→ Provided text:
────────────────

The first newspaper in the Indies was the short-lived Bataviase Nouvelles (1744–6); being printed in Dutch, which was understood by only a tiny minority in the Indies, it did not have a wide distribution. Its content consisted mainly of government bulletins, auction news, and advertisements. However, as the Dutch East India Company became afraid that such a paper would reveal trade secrets to other European powers in Asia, its three-year contract was not renewed in 1746 and it was forced to close. The only other independent newspaper to appear in the Indies in this era was the Vendu Nieuws which appeared in 1776. Published in Batavia, it only covered auctions and other business bulletins; nonetheless, it was closely scrutinized by censors.

Christian printed materials in the Indies were also subject to censorship by the Dutch Reformed Church. However, very little religious material was printed in the Indies during this era, due to the lack of printing capacity and skilled workforce.

===French and British interregnum (1799–1816)===
After the Dutch East India Company defaulted in 1799, the colony was taken over directly by the Dutch crown. However, starting in 1806, the colony was occupied by France and then Britain during a period called the French and British interregnum in the Dutch East Indies. Herman Willem Daendels was appointed Governor General of the Indies by Napoleon in 1807. He purchased the City Printing House in Batavia and merged it with the Castle Printing House to form a new government printer, the Landsdrukkerij, and began to publish a new government bulletin after 1810 (the Bataviasche Koloniale Courant). He seems to have continued to organize the small printing industry in Batavia according to the principle of preventive censorship. Vendu Nieuws, which was still being published in the Castle Printing House, shut down during the transfer of assets to the new administration, as its functions were assumed by the Courant. However, that publication only lasted until August 1811, when the British conquered Java.

────────────────

→ Dataset extract:
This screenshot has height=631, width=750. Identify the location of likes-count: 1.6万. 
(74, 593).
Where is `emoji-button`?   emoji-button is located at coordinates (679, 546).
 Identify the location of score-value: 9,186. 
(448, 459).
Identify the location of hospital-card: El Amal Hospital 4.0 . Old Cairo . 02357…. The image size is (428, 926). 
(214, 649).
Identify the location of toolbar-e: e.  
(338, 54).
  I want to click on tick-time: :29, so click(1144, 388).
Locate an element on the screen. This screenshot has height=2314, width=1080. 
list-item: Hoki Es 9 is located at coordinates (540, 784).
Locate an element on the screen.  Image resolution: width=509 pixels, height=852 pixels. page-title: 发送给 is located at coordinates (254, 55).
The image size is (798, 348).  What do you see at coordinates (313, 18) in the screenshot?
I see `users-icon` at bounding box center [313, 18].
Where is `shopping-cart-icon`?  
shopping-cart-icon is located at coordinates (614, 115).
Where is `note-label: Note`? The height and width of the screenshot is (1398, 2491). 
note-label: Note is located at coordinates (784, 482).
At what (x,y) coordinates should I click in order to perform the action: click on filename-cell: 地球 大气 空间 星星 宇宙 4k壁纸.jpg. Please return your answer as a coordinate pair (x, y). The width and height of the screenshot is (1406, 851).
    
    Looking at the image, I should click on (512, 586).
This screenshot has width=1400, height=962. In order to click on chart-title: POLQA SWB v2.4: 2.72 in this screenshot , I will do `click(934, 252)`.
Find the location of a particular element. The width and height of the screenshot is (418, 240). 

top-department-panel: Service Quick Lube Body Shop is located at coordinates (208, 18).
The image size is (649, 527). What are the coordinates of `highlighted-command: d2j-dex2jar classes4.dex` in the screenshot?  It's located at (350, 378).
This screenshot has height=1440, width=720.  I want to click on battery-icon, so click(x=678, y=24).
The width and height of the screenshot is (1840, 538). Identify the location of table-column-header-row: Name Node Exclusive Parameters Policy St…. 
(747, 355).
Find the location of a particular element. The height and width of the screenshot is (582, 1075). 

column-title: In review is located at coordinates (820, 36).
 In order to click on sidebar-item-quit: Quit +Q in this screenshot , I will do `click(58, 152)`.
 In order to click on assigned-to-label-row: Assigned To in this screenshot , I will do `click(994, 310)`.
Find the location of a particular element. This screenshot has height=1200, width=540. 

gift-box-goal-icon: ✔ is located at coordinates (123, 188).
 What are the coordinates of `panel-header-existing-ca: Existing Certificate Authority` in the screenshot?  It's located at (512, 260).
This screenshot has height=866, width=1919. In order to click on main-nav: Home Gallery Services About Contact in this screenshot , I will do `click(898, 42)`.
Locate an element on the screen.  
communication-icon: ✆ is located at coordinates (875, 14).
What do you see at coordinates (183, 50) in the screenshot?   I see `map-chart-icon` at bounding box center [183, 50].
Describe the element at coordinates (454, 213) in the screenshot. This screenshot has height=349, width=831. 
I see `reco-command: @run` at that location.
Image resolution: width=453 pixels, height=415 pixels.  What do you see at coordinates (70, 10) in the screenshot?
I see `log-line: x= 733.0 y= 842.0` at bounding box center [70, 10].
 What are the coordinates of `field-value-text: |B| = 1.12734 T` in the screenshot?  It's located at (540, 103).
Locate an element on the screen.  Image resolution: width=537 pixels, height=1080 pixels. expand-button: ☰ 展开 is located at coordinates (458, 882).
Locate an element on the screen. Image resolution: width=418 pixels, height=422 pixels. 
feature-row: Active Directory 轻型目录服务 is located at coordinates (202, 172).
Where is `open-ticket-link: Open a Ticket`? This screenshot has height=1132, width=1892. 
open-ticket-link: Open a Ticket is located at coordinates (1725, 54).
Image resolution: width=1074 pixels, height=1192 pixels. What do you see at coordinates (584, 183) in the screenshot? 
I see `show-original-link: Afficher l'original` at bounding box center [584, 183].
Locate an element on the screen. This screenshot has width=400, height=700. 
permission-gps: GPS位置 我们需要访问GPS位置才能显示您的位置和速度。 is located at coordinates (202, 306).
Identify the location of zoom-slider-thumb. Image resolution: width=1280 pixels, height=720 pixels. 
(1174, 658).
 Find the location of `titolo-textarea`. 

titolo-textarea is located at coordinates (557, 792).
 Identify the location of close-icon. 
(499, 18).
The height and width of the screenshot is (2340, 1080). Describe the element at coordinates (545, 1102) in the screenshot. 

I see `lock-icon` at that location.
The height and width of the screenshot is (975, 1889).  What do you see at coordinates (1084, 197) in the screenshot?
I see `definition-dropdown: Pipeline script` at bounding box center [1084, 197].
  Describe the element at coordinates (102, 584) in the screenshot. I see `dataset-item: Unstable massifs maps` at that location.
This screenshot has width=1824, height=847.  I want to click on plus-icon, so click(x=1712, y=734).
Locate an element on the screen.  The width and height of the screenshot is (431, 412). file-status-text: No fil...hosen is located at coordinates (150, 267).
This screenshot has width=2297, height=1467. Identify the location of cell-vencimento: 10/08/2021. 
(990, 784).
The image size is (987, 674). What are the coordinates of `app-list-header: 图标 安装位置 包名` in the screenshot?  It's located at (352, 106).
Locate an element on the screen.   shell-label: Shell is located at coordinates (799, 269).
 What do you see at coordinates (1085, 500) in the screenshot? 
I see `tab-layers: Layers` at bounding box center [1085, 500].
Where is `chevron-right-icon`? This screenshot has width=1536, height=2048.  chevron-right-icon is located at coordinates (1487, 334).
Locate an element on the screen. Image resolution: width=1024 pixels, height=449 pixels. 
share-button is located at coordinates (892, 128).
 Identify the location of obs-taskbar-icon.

────────────────

→ Tasks:
**a)** Retype the text on early printing in the Indies, everything from "Christian printed materials" down to "and skilled workforce.".
**b)** List every printing house or printer that the text on early printing in the Indies names.

→ List of solutions:
**a)**
Christian printed materials in the Indies were also subject to censorship by the Dutch Reformed Church. However, very little religious material was printed in the Indies during this era, due to the lack of printing capacity and skilled workforce.

**b)**
City Printing House
Castle Printing House
Landsdrukkerij